About abstractions, not about what CS calls an "abstract type". Don't mix these.


Not trying to be confrontational here - but through your other posts, are you suggesting by changing class names the whole situation could’ve been avoided?


If you're saying the creative value is in the original curation of classes, methods, and interfaces, and that Google could've permissibly rewritten everything with alternative names, that still seems to copy the "soul" of the creative work.

Personally I'm with the perspective that API which has informally become an industry standard should weaken copyright protection.


If that holds. Intel will sue AMD into the ground. "The 8086 API and instruction set, is an original, curated taxonomy of classes, methods, and interfaces, organized by authors"


They did sue. But since AMD was originally a licensed second source for 8086 -- they failed (https://en.wikipedia.org/wiki/Second_source)


AMD would have rights to sue back saying that "The x64 API and instruction set, is an original, curated taxonomy of classes, methods, and interfaces, organized by authors", as they extended x86 to 64 bits, and then had similar with x86 cross licensing agreements with Intel.


There's a cross-license agreement in place there that would certainly cover such case -- even if they were ruled to be implicit.


This is important: this shows that AMD and Intel agree that these instruction sets are indeed protected and should be licensed.


And yet there's fx!32 (WinNT for Alpha), x86emu (of XFree86), Bochs, VMware, parallels, Plex86, QEMU plus numerous other implementations of i386+ in software (one of them shipping in Windows 7 and newer to run PCI Option ROMs) where nobody seems to care too much.

OTOH, ARM was rather adamant about not wanting to see ARM instruction set implementations in software for a long time.

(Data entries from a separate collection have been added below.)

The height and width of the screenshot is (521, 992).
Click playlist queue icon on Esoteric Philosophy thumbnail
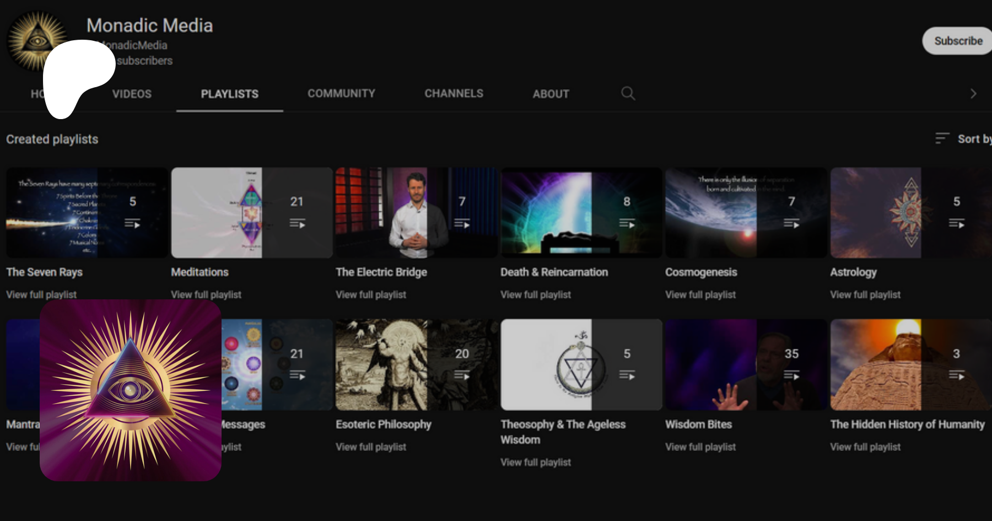(462, 375)
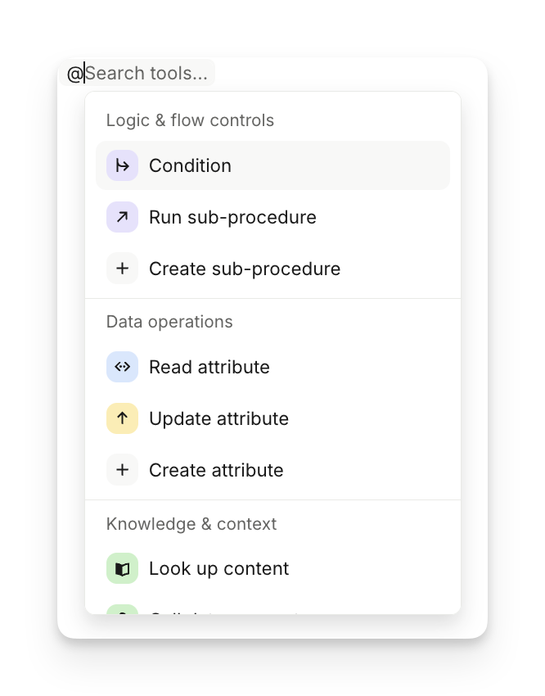Click the green Look up content book icon
This screenshot has height=696, width=545.
tap(122, 569)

Either they saw the value in these emulators existing so that changed their minds - or somebody didn't let themselves be bullied into compliance: just because a company threatens you with lawyers doesn't mean they actually have a case.


Interfaces in general have been protected. Certainly mechanical interfaces can be. But it's usually protected through patents in the physical world.


Then wait till Unix rightsholders enforce the copyright on Linux API. This ruling will destroy software engineering in the United States.


Naive question, isn't that API available for anyone including Google to duplicate or use directly by the nature of the Java open source license?


Java has no open source license


Your answer surprised me and I went to do a bit of reading. Found this quote:

> Since this article was first published, Sun (now part of Oracle) has relicensed most of its Java platform reference implementation under the GNU General Public License, and there is now a free development environment for Java. Thus, the Java language as such is no longer a trap.

From: http://www.gnu.org/philosophy/java-trap.html

So it looks like at least older versions of Java were under the GPL. Apparently you can't use the name "Java" without passing a conformation testing suite, but you should be okay as long as you didn't call it Java, (say calling it Android).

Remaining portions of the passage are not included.